Set exercise = Reproduce each of the following lines word for word, in the order given.

## start Exercise material

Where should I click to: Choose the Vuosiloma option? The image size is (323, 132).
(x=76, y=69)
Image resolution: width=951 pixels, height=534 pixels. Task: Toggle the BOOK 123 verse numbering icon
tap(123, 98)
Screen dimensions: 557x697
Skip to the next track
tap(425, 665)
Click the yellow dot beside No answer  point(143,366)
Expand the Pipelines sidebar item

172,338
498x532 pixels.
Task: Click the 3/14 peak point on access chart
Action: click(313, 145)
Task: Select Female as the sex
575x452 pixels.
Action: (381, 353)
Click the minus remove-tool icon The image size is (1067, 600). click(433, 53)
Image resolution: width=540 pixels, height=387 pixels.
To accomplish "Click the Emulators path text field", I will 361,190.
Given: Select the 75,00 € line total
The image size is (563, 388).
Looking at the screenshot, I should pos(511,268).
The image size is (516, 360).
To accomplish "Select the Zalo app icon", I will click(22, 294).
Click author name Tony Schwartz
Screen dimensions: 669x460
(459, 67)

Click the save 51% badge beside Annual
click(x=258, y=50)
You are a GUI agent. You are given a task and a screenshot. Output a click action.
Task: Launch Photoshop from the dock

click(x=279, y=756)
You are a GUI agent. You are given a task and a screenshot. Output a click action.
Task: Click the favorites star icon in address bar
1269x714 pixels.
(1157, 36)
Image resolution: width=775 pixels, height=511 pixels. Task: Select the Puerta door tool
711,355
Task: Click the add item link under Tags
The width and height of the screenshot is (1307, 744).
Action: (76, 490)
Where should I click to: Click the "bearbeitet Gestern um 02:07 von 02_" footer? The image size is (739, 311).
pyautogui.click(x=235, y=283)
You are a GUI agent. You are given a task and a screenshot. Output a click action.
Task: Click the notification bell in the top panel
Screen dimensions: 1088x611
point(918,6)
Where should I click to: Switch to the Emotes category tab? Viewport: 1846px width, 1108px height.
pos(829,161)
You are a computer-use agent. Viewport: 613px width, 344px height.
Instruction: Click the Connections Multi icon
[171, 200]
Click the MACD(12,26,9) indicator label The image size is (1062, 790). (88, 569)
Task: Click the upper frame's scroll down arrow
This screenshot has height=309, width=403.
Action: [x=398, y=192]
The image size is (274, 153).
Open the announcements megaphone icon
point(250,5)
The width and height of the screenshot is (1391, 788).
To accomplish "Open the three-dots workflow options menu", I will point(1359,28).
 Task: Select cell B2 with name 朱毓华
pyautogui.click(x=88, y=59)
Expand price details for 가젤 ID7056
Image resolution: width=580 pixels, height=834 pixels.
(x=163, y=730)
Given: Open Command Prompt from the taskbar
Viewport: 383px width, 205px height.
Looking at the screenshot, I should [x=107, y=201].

## end Exercise material

Task output =
Where should I click to: Choose the Vuosiloma option? The image size is (323, 132).
(x=76, y=69)
Image resolution: width=951 pixels, height=534 pixels. Task: Toggle the BOOK 123 verse numbering icon
tap(123, 98)
Screen dimensions: 557x697
Skip to the next track
tap(425, 665)
Click the yellow dot beside No answer  point(143,366)
Expand the Pipelines sidebar item

172,338
498x532 pixels.
Task: Click the 3/14 peak point on access chart
Action: click(313, 145)
Task: Select Female as the sex
575x452 pixels.
Action: (381, 353)
Click the minus remove-tool icon The image size is (1067, 600). click(433, 53)
Image resolution: width=540 pixels, height=387 pixels.
To accomplish "Click the Emulators path text field", I will 361,190.
Given: Select the 75,00 € line total
The image size is (563, 388).
Looking at the screenshot, I should pos(511,268).
The image size is (516, 360).
To accomplish "Select the Zalo app icon", I will click(22, 294).
Click author name Tony Schwartz
Screen dimensions: 669x460
(459, 67)

Click the save 51% badge beside Annual
click(x=258, y=50)
You are a GUI agent. You are given a task and a screenshot. Output a click action.
Task: Launch Photoshop from the dock

click(x=279, y=756)
You are a GUI agent. You are given a task and a screenshot. Output a click action.
Task: Click the favorites star icon in address bar
1269x714 pixels.
(1157, 36)
Image resolution: width=775 pixels, height=511 pixels. Task: Select the Puerta door tool
711,355
Task: Click the add item link under Tags
The width and height of the screenshot is (1307, 744).
Action: (76, 490)
Where should I click to: Click the "bearbeitet Gestern um 02:07 von 02_" footer? The image size is (739, 311).
pyautogui.click(x=235, y=283)
You are a GUI agent. You are given a task and a screenshot. Output a click action.
Task: Click the notification bell in the top panel
Screen dimensions: 1088x611
point(918,6)
Where should I click to: Switch to the Emotes category tab? Viewport: 1846px width, 1108px height.
pos(829,161)
You are a computer-use agent. Viewport: 613px width, 344px height.
Instruction: Click the Connections Multi icon
[171, 200]
Click the MACD(12,26,9) indicator label The image size is (1062, 790). (88, 569)
Task: Click the upper frame's scroll down arrow
This screenshot has height=309, width=403.
Action: [x=398, y=192]
The image size is (274, 153).
Open the announcements megaphone icon
point(250,5)
The width and height of the screenshot is (1391, 788).
To accomplish "Open the three-dots workflow options menu", I will point(1359,28).
 Task: Select cell B2 with name 朱毓华
pyautogui.click(x=88, y=59)
Expand price details for 가젤 ID7056
Image resolution: width=580 pixels, height=834 pixels.
(x=163, y=730)
Given: Open Command Prompt from the taskbar
Viewport: 383px width, 205px height.
Looking at the screenshot, I should [x=107, y=201].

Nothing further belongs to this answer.